"""

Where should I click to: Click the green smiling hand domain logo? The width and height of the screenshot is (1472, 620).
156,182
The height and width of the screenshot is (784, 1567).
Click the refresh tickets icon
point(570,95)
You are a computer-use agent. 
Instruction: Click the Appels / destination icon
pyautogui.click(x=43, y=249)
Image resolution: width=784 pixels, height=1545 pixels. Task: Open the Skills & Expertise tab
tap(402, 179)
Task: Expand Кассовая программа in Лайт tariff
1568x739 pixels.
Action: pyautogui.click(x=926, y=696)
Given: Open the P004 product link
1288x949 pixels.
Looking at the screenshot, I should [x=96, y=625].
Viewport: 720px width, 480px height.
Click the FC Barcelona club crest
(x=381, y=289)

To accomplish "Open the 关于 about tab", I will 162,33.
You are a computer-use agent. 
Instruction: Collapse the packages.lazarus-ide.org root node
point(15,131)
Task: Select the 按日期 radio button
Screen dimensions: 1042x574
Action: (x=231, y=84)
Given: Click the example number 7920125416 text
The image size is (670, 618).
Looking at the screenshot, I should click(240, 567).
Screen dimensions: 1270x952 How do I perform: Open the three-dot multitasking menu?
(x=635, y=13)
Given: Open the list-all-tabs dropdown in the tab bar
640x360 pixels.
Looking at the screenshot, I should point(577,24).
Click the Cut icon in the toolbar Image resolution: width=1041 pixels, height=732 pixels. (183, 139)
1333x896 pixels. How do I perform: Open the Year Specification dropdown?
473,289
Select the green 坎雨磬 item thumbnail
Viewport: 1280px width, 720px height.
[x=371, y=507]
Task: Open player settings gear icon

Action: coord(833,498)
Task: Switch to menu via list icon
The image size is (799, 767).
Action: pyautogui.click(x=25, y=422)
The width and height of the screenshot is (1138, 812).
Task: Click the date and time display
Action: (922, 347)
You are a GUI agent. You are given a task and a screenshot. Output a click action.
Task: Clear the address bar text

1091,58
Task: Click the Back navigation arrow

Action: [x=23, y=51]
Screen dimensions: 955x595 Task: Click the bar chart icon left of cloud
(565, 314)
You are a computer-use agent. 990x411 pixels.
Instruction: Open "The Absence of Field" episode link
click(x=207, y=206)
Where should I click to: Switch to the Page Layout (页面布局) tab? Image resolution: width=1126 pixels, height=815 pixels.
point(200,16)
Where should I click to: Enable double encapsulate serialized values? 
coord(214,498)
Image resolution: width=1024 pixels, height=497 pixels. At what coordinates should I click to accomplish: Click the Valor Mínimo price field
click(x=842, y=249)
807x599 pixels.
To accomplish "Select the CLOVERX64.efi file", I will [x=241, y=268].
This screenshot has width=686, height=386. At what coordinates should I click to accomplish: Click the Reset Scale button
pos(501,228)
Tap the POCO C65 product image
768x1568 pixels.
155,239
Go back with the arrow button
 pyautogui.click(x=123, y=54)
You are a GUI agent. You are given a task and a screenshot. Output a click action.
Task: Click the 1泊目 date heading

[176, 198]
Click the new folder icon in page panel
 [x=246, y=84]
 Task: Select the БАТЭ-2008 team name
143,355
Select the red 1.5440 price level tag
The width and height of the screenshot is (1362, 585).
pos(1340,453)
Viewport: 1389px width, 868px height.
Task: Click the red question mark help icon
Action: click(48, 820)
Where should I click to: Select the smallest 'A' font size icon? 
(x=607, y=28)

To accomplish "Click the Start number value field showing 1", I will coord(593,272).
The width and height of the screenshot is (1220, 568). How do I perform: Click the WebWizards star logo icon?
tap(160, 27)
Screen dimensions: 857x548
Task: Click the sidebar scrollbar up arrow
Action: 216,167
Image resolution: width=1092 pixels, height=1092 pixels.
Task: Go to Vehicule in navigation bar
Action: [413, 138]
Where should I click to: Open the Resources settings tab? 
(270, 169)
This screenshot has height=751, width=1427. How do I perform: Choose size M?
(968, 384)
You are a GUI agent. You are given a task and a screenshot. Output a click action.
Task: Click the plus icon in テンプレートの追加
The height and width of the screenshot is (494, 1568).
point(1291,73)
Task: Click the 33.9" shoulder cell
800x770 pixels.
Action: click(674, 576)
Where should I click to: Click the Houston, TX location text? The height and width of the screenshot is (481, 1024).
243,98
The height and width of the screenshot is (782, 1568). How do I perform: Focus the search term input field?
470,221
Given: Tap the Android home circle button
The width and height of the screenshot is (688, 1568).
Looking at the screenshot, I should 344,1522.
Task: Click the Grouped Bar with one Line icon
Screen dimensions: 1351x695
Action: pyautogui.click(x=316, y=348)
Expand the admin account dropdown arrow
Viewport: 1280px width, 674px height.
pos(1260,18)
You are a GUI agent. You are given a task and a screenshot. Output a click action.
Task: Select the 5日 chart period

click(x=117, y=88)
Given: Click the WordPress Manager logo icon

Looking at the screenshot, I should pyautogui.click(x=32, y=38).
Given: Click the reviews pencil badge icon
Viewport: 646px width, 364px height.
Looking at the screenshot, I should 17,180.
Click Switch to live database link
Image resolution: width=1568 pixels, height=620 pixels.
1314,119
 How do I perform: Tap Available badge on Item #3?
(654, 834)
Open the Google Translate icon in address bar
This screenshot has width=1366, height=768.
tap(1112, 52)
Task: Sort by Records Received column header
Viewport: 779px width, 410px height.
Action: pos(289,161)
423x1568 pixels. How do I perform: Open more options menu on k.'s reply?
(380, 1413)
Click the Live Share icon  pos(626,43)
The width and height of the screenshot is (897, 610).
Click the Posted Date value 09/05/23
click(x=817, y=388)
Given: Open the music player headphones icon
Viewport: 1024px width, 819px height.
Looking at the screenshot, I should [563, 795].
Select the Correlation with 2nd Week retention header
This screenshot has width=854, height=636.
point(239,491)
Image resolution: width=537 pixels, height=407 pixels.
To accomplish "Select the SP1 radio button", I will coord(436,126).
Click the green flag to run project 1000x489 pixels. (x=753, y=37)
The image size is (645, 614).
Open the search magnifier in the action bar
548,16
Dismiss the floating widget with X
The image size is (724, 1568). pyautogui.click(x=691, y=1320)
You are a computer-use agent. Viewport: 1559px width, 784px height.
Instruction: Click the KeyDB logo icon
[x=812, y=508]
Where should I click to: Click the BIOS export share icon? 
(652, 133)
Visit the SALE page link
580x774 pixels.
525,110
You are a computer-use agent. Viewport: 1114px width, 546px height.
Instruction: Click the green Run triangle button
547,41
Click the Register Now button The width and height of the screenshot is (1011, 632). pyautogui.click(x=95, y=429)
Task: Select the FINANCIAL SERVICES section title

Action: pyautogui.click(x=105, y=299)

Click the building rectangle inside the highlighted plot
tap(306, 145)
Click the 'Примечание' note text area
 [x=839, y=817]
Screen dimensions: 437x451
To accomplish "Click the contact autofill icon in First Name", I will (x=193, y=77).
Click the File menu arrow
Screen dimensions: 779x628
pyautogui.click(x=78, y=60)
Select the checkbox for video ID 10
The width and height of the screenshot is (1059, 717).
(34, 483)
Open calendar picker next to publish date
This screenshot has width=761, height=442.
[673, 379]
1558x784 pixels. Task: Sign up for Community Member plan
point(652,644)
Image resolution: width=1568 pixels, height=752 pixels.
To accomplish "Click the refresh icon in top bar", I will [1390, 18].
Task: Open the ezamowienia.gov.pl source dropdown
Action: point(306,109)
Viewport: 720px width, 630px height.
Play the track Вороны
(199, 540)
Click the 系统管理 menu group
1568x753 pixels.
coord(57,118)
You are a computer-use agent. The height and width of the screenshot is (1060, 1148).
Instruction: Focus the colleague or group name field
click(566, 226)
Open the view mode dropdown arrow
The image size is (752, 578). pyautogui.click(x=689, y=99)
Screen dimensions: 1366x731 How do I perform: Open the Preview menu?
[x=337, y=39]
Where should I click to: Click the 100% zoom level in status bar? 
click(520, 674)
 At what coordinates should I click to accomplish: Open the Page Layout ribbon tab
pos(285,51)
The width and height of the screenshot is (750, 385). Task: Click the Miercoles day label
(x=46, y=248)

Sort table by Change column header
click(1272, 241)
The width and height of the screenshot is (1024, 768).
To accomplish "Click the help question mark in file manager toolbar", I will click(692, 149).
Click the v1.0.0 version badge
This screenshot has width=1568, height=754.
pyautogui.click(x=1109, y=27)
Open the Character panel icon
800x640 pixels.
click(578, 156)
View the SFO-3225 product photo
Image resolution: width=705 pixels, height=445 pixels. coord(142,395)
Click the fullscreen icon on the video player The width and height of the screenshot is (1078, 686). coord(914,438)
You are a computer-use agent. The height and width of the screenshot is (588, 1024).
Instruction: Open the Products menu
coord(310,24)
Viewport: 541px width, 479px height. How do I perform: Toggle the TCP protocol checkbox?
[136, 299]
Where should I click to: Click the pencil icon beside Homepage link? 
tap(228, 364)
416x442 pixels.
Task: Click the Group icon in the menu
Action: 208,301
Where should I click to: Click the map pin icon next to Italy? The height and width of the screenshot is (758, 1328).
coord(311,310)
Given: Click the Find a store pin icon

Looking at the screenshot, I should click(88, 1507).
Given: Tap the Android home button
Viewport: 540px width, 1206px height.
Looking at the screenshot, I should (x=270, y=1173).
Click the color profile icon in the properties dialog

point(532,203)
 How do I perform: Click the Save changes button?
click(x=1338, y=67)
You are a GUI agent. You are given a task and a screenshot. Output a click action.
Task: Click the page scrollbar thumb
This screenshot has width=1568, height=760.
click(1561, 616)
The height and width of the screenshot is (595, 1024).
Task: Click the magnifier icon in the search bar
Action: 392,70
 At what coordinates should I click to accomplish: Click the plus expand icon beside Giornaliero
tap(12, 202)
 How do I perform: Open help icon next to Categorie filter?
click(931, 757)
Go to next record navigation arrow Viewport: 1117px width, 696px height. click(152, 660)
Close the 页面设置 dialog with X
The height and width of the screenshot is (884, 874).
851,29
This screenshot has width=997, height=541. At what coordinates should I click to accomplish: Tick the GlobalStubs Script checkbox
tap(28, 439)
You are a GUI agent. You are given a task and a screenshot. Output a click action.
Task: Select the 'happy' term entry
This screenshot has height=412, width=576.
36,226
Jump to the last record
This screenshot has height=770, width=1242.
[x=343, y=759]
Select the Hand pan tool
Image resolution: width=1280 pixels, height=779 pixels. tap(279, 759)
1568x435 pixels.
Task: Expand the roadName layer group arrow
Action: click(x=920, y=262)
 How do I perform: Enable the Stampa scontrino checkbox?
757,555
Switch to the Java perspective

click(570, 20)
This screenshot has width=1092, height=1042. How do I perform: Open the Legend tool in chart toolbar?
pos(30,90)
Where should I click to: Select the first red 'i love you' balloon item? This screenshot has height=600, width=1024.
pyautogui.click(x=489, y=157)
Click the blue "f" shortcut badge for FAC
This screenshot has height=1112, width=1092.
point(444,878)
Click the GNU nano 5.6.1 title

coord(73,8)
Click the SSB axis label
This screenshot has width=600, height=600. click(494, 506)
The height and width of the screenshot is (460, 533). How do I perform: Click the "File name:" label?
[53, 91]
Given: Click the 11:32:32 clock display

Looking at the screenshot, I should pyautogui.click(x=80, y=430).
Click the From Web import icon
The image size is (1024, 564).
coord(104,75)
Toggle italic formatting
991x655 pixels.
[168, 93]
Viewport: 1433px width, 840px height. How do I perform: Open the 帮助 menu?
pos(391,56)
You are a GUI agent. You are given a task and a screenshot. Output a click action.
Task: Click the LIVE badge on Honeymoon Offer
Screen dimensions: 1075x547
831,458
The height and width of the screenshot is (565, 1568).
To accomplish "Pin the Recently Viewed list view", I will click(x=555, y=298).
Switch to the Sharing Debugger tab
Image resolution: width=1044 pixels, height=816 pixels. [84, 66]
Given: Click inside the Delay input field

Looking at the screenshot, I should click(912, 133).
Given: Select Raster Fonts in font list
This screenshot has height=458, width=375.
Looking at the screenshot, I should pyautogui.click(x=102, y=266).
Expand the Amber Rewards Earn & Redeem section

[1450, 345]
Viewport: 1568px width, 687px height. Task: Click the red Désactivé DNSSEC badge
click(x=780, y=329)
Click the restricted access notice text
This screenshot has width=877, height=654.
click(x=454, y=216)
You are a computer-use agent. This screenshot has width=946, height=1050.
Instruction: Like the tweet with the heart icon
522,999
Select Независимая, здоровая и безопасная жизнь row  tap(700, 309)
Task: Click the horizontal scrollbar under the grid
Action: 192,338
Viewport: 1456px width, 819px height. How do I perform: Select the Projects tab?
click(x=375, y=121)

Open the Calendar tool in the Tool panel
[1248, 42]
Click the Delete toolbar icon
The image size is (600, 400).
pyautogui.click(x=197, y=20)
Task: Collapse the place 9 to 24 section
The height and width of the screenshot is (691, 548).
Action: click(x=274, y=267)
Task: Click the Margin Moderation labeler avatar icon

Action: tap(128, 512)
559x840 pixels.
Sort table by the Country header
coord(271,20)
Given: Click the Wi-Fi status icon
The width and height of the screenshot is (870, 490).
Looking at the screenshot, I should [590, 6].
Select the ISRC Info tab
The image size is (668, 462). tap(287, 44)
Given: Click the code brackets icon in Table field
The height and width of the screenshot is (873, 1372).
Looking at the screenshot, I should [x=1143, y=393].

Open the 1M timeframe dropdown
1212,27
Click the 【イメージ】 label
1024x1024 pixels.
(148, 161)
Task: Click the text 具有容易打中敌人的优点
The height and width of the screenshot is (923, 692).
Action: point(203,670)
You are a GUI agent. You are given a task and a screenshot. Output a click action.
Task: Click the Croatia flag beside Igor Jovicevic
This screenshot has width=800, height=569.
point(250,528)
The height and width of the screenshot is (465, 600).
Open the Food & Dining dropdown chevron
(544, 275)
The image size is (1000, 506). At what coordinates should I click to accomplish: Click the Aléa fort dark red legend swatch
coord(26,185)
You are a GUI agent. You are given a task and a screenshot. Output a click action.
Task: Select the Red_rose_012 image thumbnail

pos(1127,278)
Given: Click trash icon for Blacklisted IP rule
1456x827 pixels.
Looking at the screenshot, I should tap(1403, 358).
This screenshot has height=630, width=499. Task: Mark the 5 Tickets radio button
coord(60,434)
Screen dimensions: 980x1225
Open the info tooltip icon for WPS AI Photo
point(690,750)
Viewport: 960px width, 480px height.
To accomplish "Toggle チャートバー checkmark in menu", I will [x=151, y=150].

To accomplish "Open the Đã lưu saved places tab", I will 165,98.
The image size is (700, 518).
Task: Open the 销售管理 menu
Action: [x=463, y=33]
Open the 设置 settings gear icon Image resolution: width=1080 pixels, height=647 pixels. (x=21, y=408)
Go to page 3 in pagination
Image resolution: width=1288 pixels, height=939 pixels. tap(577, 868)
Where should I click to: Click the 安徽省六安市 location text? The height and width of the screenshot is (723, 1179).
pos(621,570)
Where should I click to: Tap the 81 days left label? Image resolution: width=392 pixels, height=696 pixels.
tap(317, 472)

"""

**ACTIVITY**
The records are given above. Copy each line in them that holds "Android".

**TASK RESULT**
Given: Tap the Android home circle button
Given: Tap the Android home button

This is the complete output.